Serologic data for SIV indicated low levels of virus circulation in the pig survey population during May 2008–January 2009. We found no evidence of H1NI (Ratchaburi or pandemic 2009 strain) infection; only the H3N2 subtype was detected. We could only confirm HI positivity for 2 of 23 ELISA-reactive serum samples, both of which were inconclusive in the ELISA, indicating that the ELISA has not been fully optimized for pig serum or that different subtypes are circulating in pigs in Laos. The influenza ELISA is well defined for testing avian and equine serum but less well defined for testing pig serum. This finding was further evident in our finding that two ELISA-negative samples were positive for H3N2 by HI. Influenza HI is affected by the degree of homology between the assay virus and the virus to which animals have been exposed. It was possible that many of the 14 serum samples that were ELISA positive, but not HI positive, could represent animals with exposure to a sufficiently different but homologous subtype, or to an untested subtype such as H9 or H5. In southern China, near the border region with northern Laos, the H9 subtype has been shown to have a prevalence of 10.5%30
and could explain some of the discrepancies we observed between ELISA and HI results. However, the 2 of 14 ELISA-negative HI (H3N2)-positive serum samples suggests that additional work is required to define ELISA sensitivity with pig serum in Southeast Asia. The low frequency of antibody to SIV may also result from a low-density pig population acting as a natural barrier to maintenance of virus endemicity and therefore to timing of the test cohort relative to the opportunity for periodic spread of the virus.

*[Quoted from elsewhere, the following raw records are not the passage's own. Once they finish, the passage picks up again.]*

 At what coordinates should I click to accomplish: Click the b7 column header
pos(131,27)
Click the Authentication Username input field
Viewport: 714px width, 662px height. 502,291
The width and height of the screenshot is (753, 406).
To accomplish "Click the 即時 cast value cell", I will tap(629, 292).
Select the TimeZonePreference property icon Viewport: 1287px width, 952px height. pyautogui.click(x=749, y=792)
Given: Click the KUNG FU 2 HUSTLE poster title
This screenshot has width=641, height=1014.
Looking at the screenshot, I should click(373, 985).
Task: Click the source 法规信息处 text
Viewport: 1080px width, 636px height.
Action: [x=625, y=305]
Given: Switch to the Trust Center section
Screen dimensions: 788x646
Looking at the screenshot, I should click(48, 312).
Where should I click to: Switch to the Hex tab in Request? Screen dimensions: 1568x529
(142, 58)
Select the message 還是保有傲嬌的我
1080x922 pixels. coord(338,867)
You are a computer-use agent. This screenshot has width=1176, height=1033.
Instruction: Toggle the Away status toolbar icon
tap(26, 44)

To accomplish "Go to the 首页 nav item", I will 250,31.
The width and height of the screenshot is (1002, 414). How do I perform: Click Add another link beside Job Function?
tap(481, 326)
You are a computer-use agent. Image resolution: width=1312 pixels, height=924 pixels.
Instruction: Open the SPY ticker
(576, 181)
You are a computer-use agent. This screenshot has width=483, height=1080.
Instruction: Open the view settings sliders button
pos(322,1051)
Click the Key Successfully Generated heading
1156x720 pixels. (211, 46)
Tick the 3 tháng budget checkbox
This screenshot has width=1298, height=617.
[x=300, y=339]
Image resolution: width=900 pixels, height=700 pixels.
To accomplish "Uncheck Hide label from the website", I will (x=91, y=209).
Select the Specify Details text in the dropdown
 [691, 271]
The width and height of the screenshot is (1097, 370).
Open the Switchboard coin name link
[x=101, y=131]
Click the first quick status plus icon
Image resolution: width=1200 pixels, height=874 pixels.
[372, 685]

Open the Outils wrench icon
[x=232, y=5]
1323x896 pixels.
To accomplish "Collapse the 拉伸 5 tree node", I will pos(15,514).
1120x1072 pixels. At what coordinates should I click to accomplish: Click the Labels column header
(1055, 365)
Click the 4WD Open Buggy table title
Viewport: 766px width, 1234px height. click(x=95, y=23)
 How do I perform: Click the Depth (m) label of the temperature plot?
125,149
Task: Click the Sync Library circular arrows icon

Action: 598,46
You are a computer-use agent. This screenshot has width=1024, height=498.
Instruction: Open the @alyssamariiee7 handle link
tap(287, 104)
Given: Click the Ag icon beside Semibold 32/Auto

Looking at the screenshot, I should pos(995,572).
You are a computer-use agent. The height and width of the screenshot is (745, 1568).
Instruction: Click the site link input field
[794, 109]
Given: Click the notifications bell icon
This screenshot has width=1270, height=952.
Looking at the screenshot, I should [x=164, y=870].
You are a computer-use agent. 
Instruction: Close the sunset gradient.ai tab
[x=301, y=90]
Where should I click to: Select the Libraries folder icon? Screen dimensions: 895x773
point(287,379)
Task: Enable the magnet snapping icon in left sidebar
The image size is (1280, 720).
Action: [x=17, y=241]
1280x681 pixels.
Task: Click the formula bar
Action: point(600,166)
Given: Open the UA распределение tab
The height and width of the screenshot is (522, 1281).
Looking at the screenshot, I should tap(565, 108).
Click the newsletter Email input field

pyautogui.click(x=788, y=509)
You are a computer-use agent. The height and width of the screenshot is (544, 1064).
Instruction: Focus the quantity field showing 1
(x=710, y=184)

We provide evidence that pigs are an important reservoir of the viral zoonoses JEV and HEV in Laos, and limited evidence suggests the early months of the monsoonal wet season (May–July) coincide with peak transmission in pigs and greatest risk for human disease. Our study supports the need for continued surveillance of pig-associated viral zoonoses and the integration of human and veterinary public health authorities to control these important diseases.